Pick out every line in the data below that holds "computer".
** Opening Records for this task block **
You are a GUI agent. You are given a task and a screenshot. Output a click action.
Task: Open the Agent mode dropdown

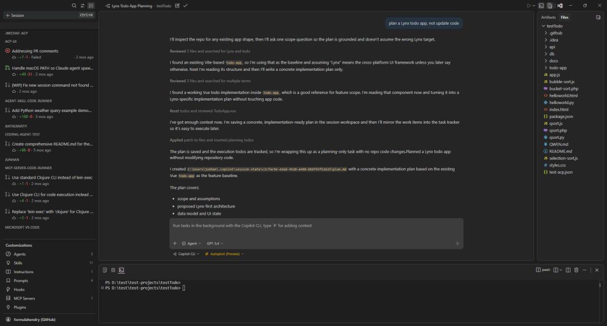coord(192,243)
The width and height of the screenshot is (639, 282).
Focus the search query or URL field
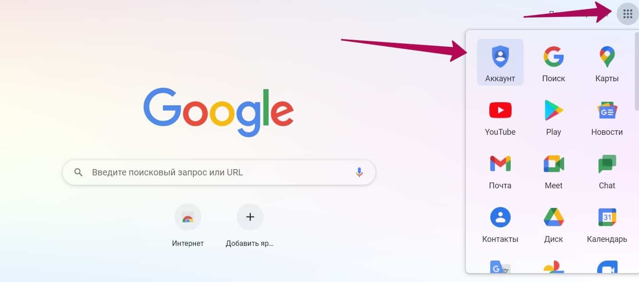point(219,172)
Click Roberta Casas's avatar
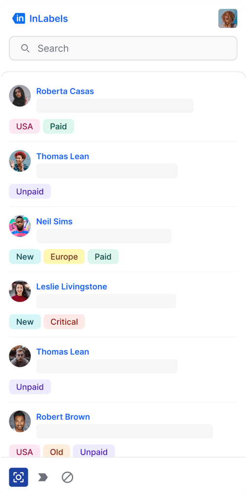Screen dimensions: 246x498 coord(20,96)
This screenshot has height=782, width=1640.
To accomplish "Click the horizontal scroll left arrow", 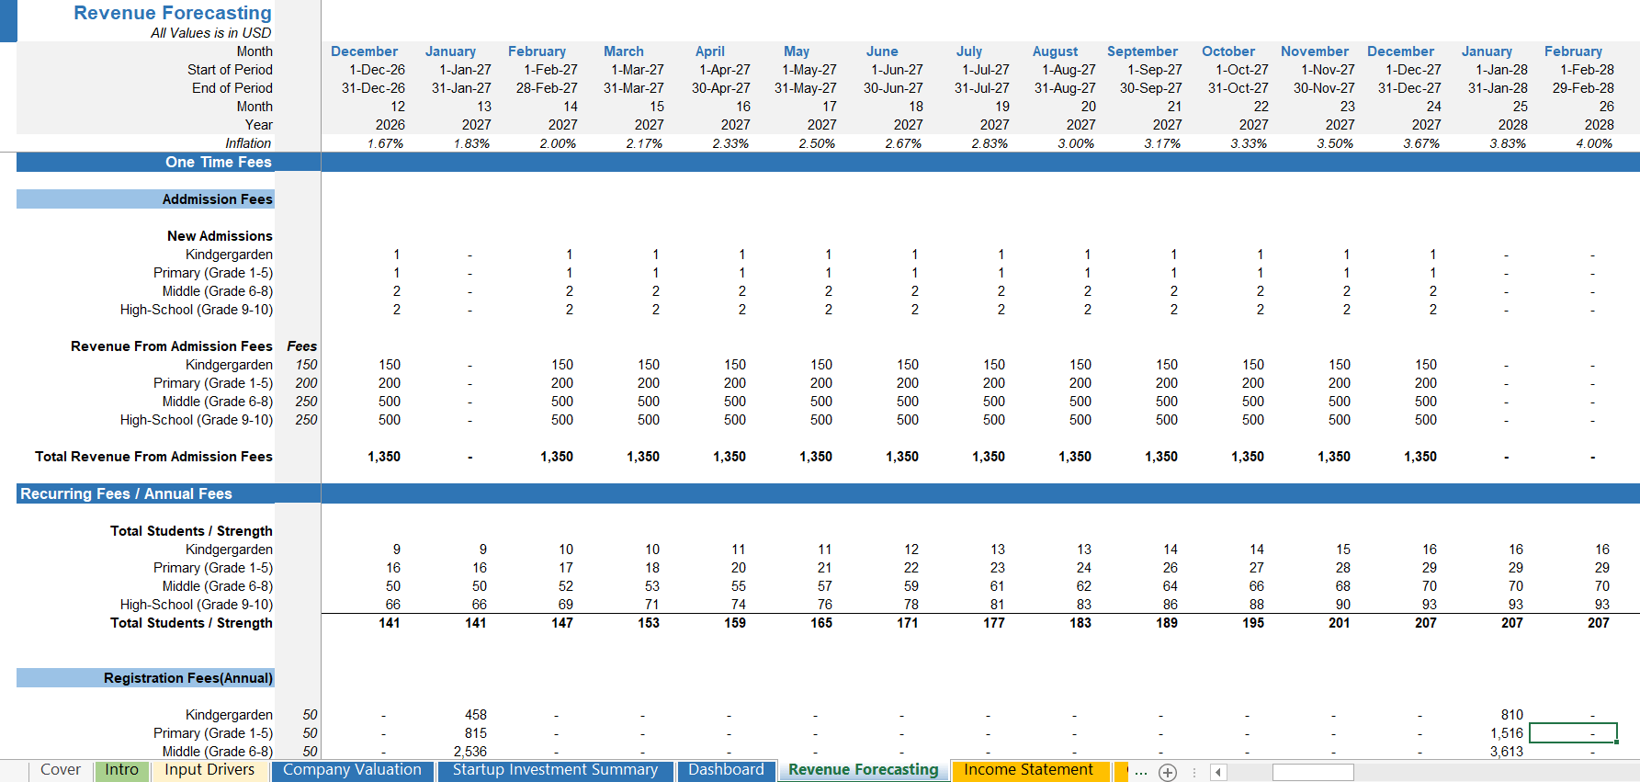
** Closing Records for this task block **
** Opening Records for this task block **
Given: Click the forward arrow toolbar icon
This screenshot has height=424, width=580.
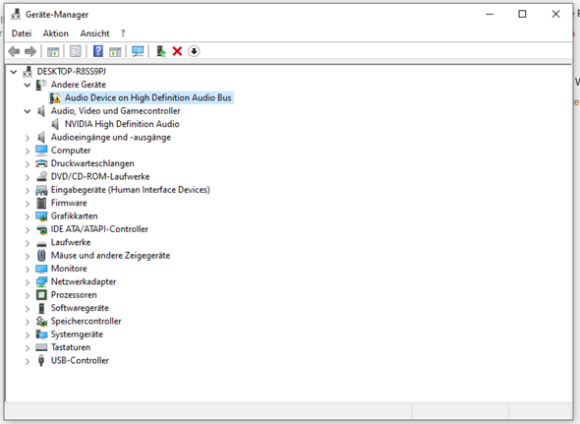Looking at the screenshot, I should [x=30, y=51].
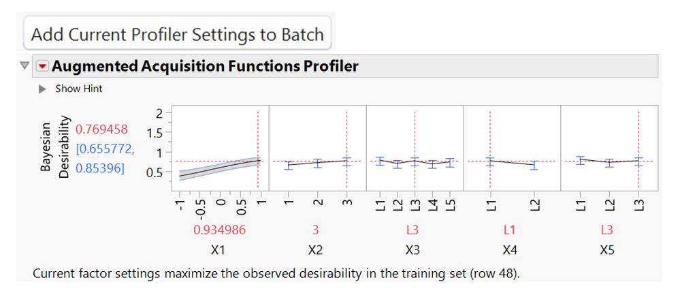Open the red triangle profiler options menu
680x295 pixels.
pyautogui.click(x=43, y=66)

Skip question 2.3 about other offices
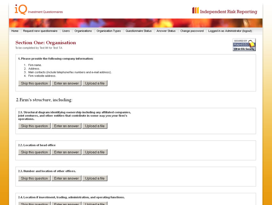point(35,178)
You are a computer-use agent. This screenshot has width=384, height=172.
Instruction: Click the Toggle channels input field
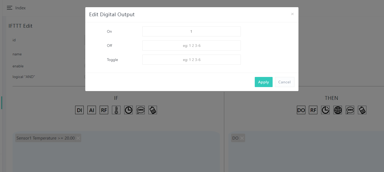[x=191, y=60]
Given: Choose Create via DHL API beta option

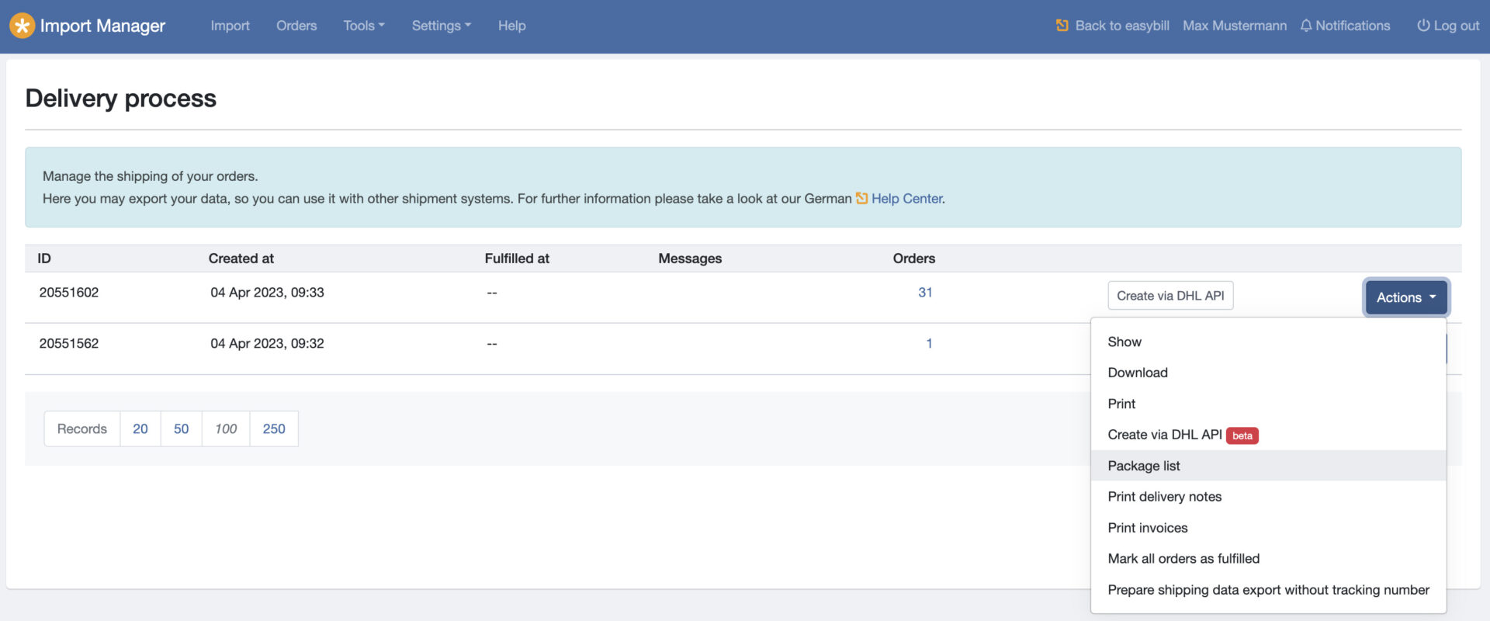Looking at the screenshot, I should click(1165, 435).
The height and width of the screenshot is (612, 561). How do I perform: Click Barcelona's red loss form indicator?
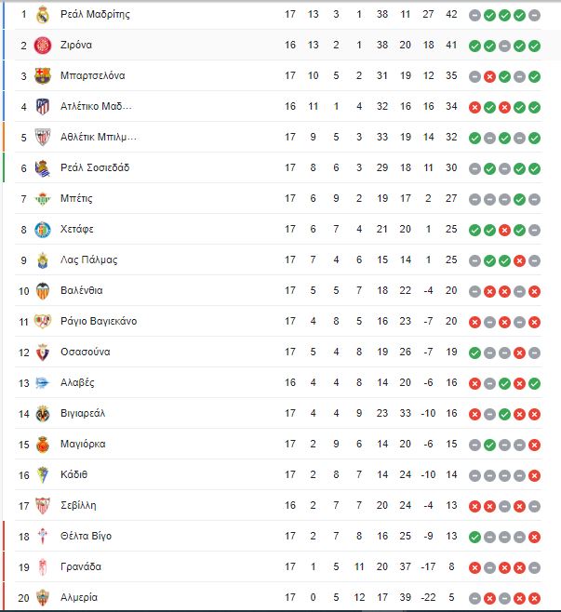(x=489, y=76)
** Closing Records for this task block **
** Opening Records for this task block **
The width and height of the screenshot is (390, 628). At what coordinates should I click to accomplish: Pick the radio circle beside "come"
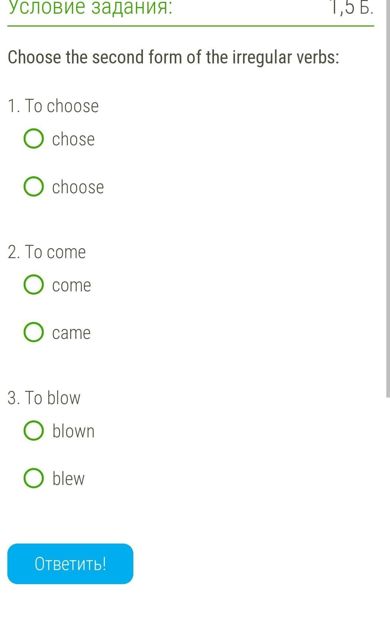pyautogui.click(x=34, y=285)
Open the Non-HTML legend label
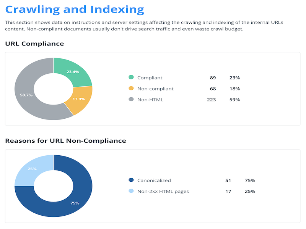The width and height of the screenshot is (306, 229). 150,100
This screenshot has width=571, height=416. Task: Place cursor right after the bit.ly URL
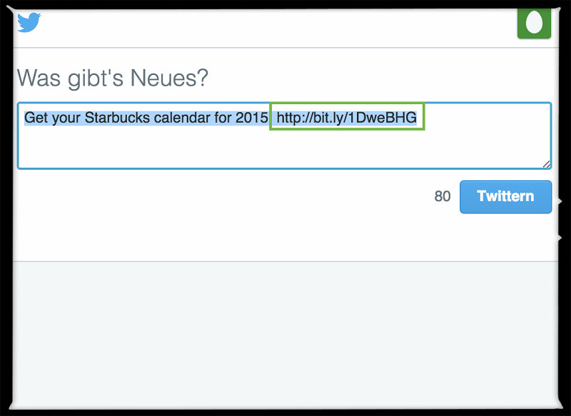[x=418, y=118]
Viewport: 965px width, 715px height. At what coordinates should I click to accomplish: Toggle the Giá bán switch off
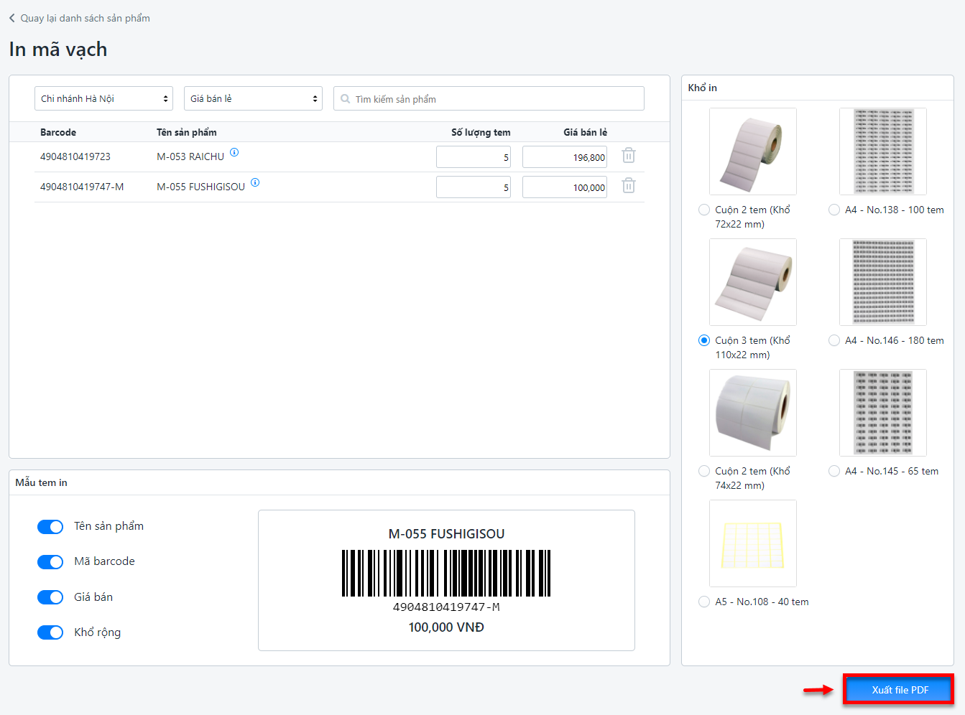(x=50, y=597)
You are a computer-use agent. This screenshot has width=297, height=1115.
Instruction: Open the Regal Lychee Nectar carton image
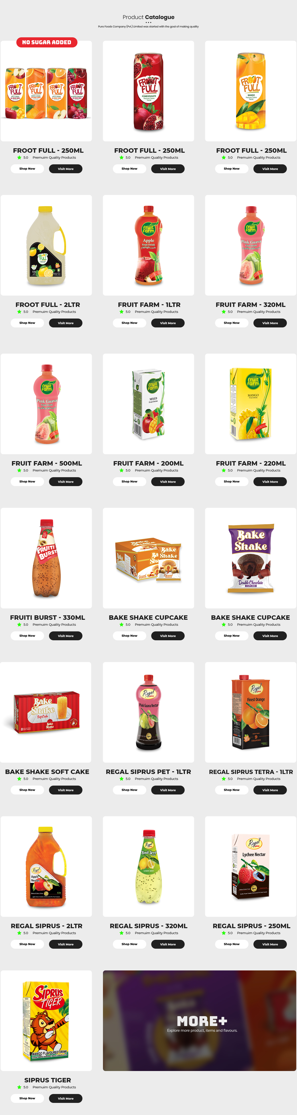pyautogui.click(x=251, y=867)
** Closing Records for this task block **
Answer for the task ->
You are a computer-use agent. This screenshot has width=384, height=172.
You are a computer-use agent. This screenshot has width=297, height=1115.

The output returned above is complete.